Tyler McQuade,
Associate Professor,
Florida State University
Dr. Tyler McQuade recently joined the Organic Division of the FSU Department of Chemistry and Biochemistry as Associate Professor. An Assistant Professor at Cornell University from 2001-2007, Professor McQuade graduated from the University of California - Irvine with a B.S. in Chemistry and a B.S. in Biology in 1992, and from the University of Wisconsin – Madison with a PhD in Chemistry in 1998. He received a number of awards, including the prestigious ACS graduate fellowship, as a graduate student working under the guidance of Professor Samuel Gellman. In addition, one of the surfactants for solubilizing membrane proteins described in his Ph.D. thesis has recently become commercially available. His post-doctorate research with Professor Timothy Swager at MIT was supported by an NIH Fellowship.Dr. McQuade’s current research combines the organic, bioorganic and materials chemistry of his undergraduate, graduate and post-doc work to focus on creating multi-catalyst systems that will improve the quality and efficiency of chemical synthesis.
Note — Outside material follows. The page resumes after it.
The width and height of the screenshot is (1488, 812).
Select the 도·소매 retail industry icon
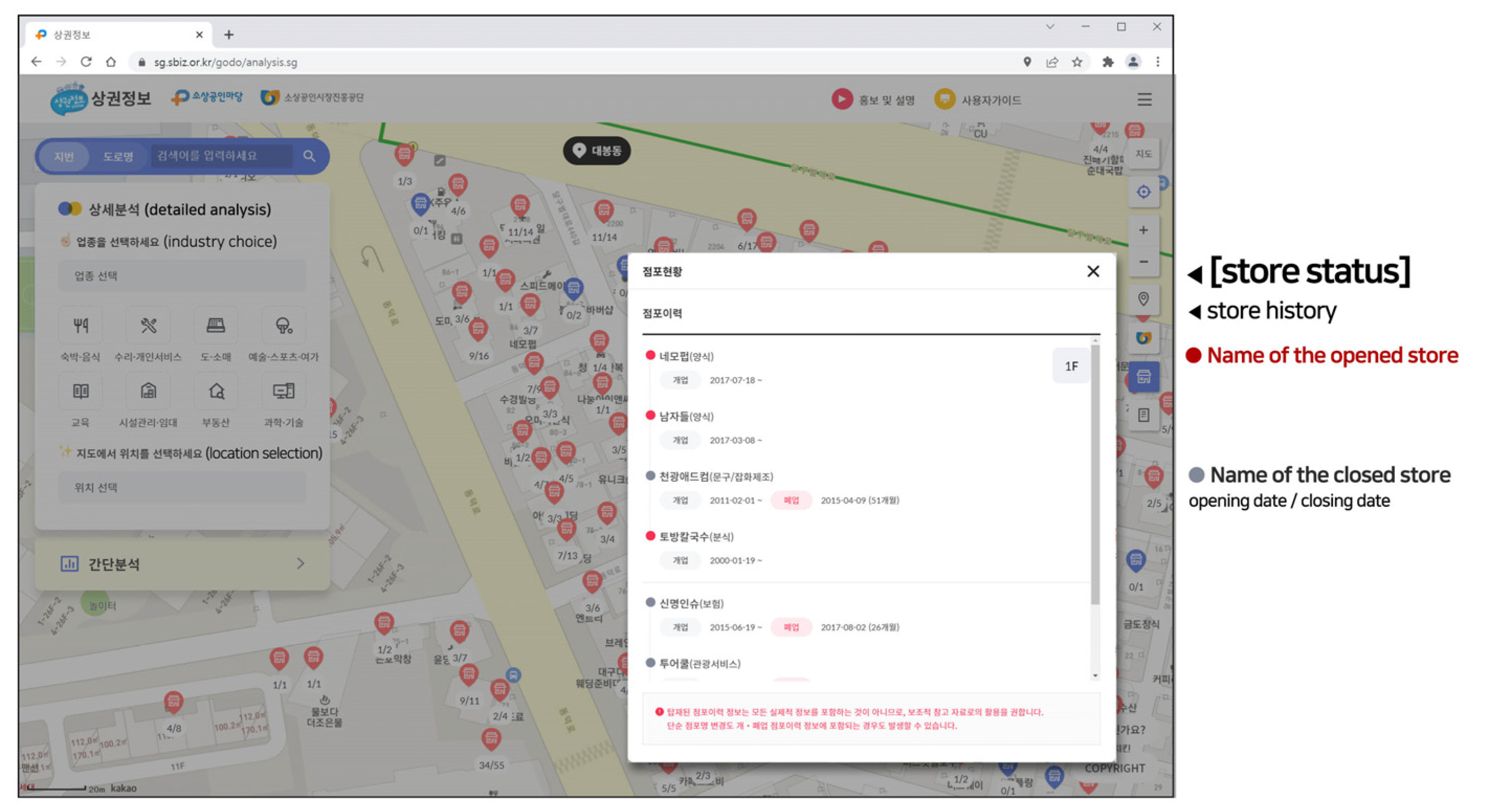(x=215, y=326)
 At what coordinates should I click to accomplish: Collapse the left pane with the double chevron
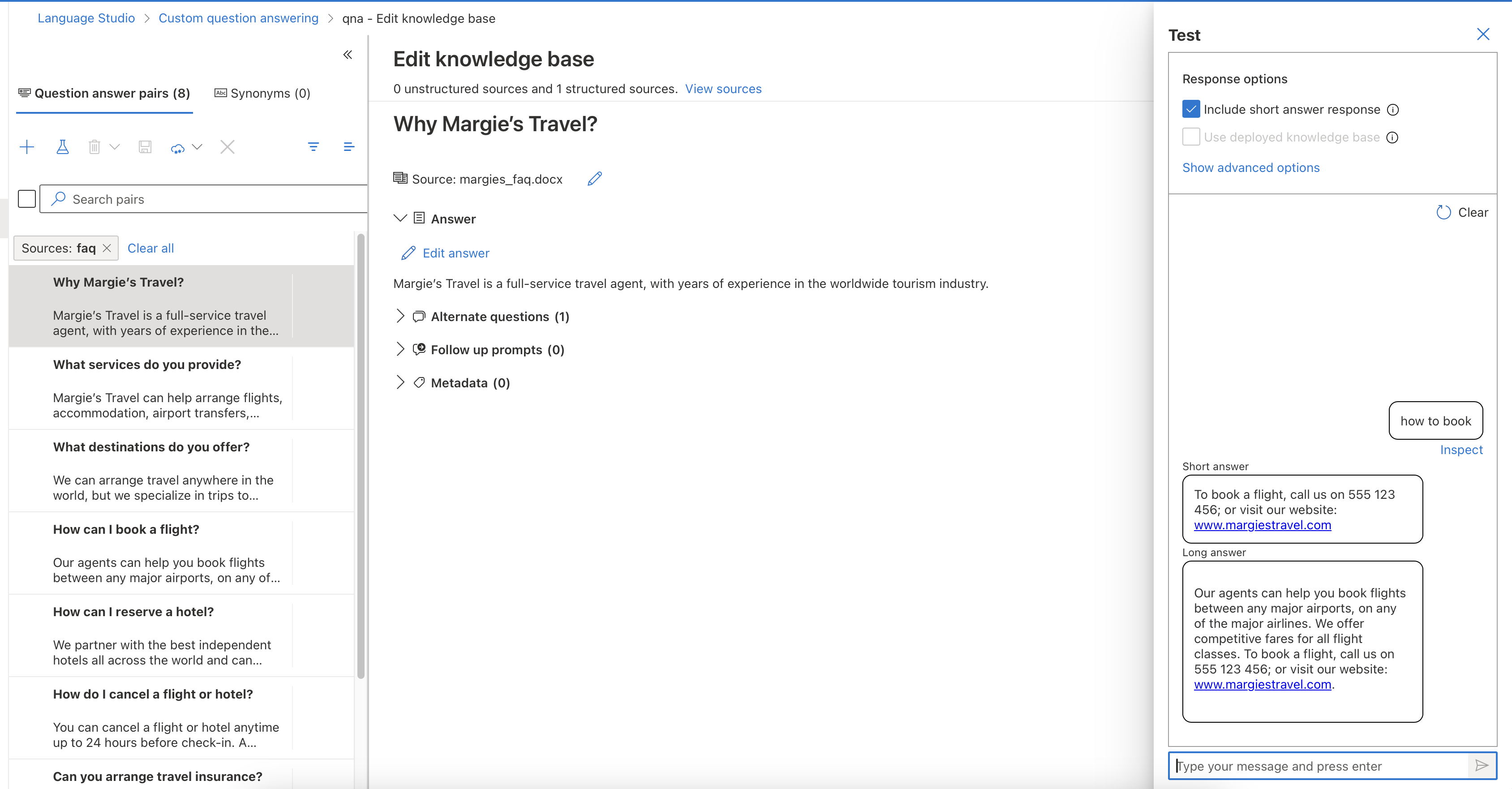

His group’s long-term goal is to advance medical and biological research by creating multi-catalyst systems that provide access to new intermediates, yield more selective reactions, and allow the construction of many bonds in one vessel.With a deep interest in sustainable chemistry (a more environmentally benign approach to science), Dr. McQuade and his group are working to make chemical synthesis - especially pharmaceutical production - less wasteful and expensive than it is now. His group’s multidisciplinary environment is yielding both polymers and small molecules that will provide the building blocks for next generation methodology and new tools for sustainable process chemistry. McQuade was a Dreyfus, 3M, Rohm and Haas, Beckman, and NYSTAR Young Investigator and was one of MIT Tech Review’s Top 100 Young Innovators in 2004.